O que é ser mãe para uma mulher negra?

A pesquisadora Rachel Gouveia Passos fala, ao PULSO, sobre seus estudos com a saúde mental com aquelas a quem não é dado nem o direito de existir. E reflete sobre a “colonialidade do cuidado”, que as joga à marginalidade da família

por Gabriela Leite, em Outra Saúde

Na segunda metade do século XX, a historiadora Lélia Gonzalez refletia sobre o papel da mãe preta, nos séculos de escravidão no Brasil, e sua importância em passar seu conhecimentos ancestrais, sua linguagem e seu cuidado aos filhos das sinhás. E qual o lugar dessas mulheres, no século XXI? O livro Na mira do fuzil – a saúde mental das mulheres negras em questão, de Rachel Gouveia Passos, busca puxar esse fio e olhar para as violências a que estão submetidas ainda hoje – também no que diz respeito ao maternar.

Rachel foi entrevistada no PULSO, programa em vídeo de entrevistas, para contar um pouco sobre suas reflexões e as observações que faz em seus estudos, que giram em torno da luta antimanicomial, do feminismo e do antirracismo. Segundo a pesquisadora, a mulher negra no Brasil de hoje está em um lugar de destruição, de morte permanente. Em seu livro (leia capítulo), ela traz alguns depoimentos de mães de favelas do Rio de Janeiro que perderam seus filhos para a violência policial. Rachel sustenta que essas pessoas estão sempre na mira do fuzil.

A essas mulheres que perdem os filhos, não é dado o direito de fazer o luto, pois a violência está sempre presente em seus locais de moradia. “Elas têm que dar conta da gestão de vida, tentar continuar trabalhando, tentar buscar reparação, tentar afirmar a memória do filho, tentar lutar pela justiça… Eu falo ‘tentar’ porque, no meio do caminho, algumas chegam a morrer por causa da dor, por adquirir doenças evitáveis”, lastima Rachel.

E essa dor, que é vivida por tantas mães que compartilham territórios de violência extrema, é sempre cercada pela medicalização. “É um caminho de busca de alívio de uma dor que tortura, que mutila”, conta a pesquisadora, que observou que o uso de psicotrópicos é muito alto entre elas. Esses medicamentos, sob o ponto de vista antimanicomial, podem ser vistos inclusive como uma atualização da camisa de força. Porque são oferecidos com a estratégia de silenciamento.

Rachel faz um paralelo claro entre o uso de antidepressivos e outros psicotrópicos nessas comunidades com o encarceramento em manicômios daqueles que a sociedade considera “perigosos”, “loucos”, os que precisam ser contidos. Ambos os dispositivos são utilizados como forma de controle, de manter aquelas mulheres em seu lugar de subalternidade.

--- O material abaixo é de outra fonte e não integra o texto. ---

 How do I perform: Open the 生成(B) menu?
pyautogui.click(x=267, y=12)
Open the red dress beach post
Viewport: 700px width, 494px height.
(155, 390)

Como numa atualização dos tempos coloniais, as mulheres negras permanecem sendo as principais responsáveis pelo trabalho de cuidado da sociedade – seja ele remunerado ou não. “Eu identifico que a manutenção da existência da família branca é feita por meio do trabalho das mulheres negras, e que nega a possibilidade de uma construção da família negra”, analisa Rachel. Essa, para ela, representa mais uma morte dos filhos das mães negras.

Fica claro, pela fala da pesquisadora, que a solução para essa ferida na sociedade brasileira está em grandes transformações, a começar pelo fim da mal-chamada “guerra às drogas” – que é, de fato, guerra contra a população negra. Mas é possível agir também por dentro das comunidades, para que mulheres que estão sofrendo agora possam começar a ver um fim a um sofrimento tão gritante.

Trata-se da “clínica da delicadeza”, noção elaborada por Rachel em seu livro. Ela explica que, para construí-la, é preciso voltar aos quilombos dos Palmares. “E nesse resgate”, explica ela, “a gente dialoga com a proposta da Atenção Psicossocial, que é o campo em que a gente defende uma concepção de saúde mental pautada na liberdade, na autonomia e nos direitos humanos. É preciso avançarmos nessa construção de um outro cuidado, que seja multi interdisciplinar”. A clínica da delicadeza, para a pesquisadora, tem potência na afirmação da vida. “Ou seja, uma clínica que extrapole os serviços especializados, que esteja no território, na comunidade, que entenda as diferenças, a multiplicidade de existir, que crie recursos dentro da possibilidade daquele território e daquela realidade.”